**Try it:**
Could you please count how many lines in the data below hold the string "badge"? Reply with only the number.

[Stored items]
§ §
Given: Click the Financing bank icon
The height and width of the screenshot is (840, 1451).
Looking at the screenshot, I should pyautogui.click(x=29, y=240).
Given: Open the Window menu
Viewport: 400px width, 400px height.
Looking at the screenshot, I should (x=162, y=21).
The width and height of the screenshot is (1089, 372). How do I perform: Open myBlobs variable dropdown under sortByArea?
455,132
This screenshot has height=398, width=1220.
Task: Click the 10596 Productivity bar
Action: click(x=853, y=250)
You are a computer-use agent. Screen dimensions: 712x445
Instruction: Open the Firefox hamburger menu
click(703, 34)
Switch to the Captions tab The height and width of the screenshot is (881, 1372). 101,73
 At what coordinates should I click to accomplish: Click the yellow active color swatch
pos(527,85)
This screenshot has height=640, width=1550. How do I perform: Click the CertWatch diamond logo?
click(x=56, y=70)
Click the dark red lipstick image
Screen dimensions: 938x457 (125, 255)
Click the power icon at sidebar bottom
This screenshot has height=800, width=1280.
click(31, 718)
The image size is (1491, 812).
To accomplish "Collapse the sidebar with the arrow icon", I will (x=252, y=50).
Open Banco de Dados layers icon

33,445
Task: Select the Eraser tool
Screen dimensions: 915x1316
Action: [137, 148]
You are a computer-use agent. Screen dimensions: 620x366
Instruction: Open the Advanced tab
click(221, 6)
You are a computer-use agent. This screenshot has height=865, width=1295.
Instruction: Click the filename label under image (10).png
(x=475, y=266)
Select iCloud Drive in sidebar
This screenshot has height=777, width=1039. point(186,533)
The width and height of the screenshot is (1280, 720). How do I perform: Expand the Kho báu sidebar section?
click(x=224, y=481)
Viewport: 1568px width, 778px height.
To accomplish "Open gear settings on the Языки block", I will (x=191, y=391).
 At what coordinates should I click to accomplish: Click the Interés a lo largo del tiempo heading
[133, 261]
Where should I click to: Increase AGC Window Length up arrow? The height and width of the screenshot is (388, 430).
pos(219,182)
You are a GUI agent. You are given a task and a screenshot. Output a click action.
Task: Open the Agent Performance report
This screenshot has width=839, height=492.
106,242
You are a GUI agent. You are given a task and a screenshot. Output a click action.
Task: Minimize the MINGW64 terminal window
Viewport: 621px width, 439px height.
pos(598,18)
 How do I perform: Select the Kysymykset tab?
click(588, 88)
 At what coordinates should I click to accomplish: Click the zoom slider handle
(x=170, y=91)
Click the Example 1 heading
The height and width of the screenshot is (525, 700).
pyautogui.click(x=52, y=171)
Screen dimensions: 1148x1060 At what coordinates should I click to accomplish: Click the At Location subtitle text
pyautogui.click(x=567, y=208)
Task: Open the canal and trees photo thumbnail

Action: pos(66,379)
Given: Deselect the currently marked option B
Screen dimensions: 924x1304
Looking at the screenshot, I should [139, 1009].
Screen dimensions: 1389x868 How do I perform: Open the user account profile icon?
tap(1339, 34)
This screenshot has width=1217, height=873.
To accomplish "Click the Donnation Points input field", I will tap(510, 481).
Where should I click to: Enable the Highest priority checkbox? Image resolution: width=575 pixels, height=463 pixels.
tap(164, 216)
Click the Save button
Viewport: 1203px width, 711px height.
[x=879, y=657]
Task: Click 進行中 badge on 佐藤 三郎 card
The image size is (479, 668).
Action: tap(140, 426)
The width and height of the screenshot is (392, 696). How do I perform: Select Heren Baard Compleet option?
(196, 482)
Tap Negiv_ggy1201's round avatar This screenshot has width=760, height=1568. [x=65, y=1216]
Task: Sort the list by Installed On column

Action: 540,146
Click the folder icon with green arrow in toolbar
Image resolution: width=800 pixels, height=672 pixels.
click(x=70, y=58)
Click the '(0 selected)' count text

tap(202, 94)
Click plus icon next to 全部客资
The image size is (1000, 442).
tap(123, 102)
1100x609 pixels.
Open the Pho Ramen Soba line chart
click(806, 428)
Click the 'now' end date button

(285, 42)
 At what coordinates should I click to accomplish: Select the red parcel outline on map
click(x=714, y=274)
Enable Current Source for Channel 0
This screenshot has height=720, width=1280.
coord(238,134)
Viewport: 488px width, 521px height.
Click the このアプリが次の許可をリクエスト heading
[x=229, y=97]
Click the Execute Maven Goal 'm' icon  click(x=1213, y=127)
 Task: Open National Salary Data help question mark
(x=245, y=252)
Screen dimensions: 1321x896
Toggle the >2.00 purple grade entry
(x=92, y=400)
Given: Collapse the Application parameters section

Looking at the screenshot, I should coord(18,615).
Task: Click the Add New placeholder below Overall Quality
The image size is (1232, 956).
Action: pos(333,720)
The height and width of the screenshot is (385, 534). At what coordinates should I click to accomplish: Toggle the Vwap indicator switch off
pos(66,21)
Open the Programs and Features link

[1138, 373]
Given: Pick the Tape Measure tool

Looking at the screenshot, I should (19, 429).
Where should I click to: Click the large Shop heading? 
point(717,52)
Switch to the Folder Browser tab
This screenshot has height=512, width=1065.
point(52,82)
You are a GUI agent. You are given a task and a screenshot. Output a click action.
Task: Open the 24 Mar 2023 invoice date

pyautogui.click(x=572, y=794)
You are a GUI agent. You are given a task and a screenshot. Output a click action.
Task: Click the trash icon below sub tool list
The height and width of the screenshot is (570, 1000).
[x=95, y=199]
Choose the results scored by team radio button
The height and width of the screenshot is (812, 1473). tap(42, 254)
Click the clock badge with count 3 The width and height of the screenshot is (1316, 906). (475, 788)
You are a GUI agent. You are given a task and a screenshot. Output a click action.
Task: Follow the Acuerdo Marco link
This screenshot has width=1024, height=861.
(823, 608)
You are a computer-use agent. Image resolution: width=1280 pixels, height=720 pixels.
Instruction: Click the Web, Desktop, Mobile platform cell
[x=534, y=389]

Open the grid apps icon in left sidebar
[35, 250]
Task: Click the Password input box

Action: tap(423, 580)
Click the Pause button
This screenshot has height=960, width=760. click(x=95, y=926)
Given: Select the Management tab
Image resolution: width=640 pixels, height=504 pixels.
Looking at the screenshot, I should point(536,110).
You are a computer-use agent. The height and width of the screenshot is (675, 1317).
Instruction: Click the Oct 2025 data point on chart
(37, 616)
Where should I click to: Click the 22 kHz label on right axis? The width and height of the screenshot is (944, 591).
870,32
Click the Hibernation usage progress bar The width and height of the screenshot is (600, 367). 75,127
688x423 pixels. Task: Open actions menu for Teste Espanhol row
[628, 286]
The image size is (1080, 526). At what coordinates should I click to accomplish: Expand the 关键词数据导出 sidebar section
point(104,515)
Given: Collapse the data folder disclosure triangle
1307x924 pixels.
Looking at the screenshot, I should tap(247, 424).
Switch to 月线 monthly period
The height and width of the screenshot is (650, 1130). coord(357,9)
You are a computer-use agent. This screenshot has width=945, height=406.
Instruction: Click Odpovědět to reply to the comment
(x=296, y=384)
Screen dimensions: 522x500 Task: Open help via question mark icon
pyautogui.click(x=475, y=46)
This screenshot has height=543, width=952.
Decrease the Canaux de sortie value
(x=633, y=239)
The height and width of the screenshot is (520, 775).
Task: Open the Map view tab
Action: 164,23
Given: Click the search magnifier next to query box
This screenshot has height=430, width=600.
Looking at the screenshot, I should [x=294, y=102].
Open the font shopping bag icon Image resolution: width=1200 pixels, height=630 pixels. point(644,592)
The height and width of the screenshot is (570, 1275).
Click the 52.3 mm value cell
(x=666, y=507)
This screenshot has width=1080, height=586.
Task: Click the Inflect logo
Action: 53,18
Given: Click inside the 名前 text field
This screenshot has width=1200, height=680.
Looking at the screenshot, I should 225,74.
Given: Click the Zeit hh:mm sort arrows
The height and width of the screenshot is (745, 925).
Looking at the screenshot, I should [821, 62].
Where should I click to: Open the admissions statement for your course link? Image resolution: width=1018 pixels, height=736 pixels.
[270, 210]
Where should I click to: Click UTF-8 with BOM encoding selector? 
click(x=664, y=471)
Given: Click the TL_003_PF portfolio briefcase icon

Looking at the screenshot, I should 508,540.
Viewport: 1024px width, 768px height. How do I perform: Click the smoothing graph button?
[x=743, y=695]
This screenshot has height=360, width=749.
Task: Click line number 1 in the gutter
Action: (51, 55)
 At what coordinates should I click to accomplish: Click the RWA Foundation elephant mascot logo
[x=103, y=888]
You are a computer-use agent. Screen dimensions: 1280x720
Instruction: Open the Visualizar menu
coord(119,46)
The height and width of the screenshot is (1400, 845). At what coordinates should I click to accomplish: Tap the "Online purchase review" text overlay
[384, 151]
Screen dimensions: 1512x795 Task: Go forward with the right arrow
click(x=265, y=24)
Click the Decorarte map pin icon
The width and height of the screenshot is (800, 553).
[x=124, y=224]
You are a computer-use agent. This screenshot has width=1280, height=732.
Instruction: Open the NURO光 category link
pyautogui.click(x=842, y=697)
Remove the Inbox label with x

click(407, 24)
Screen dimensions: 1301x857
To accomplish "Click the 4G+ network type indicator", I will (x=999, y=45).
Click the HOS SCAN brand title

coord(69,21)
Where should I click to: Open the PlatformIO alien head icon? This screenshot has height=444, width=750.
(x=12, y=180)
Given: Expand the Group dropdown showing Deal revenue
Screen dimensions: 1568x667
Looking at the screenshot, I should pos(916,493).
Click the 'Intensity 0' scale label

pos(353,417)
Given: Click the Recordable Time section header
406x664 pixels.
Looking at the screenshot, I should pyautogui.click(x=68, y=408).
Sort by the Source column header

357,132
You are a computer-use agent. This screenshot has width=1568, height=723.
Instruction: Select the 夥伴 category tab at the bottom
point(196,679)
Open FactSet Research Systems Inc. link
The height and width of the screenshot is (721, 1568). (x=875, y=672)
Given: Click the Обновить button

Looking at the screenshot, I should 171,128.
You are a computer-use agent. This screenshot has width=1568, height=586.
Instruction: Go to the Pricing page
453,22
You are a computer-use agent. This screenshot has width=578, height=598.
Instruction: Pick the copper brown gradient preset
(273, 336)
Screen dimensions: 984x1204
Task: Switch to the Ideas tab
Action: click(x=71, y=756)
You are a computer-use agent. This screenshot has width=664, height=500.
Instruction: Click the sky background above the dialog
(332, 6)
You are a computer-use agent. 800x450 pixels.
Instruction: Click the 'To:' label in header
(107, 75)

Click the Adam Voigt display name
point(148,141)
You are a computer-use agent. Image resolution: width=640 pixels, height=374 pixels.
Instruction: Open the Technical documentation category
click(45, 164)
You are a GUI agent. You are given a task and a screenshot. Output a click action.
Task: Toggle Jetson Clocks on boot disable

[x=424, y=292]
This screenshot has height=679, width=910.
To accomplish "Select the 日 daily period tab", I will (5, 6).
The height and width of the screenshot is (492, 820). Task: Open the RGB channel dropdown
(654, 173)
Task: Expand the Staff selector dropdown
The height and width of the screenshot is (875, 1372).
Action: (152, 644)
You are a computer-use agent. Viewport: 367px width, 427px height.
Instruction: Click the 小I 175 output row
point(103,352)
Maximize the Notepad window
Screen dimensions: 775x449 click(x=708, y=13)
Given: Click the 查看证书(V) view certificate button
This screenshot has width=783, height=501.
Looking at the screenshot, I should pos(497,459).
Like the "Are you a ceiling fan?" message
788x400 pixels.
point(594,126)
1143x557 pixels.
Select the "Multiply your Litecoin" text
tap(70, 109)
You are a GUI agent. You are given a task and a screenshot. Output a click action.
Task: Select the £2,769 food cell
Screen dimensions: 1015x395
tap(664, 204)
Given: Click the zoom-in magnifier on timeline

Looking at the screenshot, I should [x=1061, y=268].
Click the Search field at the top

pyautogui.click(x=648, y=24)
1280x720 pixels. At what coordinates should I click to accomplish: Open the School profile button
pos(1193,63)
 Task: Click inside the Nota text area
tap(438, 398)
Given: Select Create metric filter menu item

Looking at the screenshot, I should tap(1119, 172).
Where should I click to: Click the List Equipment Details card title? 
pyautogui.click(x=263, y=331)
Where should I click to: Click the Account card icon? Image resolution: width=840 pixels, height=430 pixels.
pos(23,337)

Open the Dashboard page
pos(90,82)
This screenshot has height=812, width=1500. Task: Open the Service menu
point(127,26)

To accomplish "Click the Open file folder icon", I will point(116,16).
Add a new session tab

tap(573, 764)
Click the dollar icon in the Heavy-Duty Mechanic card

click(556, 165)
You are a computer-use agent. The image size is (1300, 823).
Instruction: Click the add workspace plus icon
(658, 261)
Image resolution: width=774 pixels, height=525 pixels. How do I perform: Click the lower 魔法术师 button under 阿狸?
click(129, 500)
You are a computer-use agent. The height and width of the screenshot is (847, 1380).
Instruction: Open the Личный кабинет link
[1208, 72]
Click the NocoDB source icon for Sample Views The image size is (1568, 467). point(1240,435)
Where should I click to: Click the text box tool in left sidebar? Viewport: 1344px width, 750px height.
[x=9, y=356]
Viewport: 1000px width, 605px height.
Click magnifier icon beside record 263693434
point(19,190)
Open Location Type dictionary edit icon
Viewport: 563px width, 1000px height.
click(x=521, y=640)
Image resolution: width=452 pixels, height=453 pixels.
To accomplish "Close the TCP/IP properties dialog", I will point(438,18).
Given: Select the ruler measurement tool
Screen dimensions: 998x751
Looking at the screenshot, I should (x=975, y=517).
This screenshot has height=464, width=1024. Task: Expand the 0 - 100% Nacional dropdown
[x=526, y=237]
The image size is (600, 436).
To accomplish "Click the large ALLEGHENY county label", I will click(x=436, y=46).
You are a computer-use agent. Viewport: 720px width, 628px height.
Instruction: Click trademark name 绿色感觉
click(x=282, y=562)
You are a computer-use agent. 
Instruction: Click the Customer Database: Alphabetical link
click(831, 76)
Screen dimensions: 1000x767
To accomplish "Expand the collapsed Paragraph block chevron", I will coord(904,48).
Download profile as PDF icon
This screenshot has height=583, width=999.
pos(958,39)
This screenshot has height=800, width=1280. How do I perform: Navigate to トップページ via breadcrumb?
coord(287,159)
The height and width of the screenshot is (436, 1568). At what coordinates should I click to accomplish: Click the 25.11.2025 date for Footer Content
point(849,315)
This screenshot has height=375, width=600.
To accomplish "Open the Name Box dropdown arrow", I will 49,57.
§ §
**Response:**
2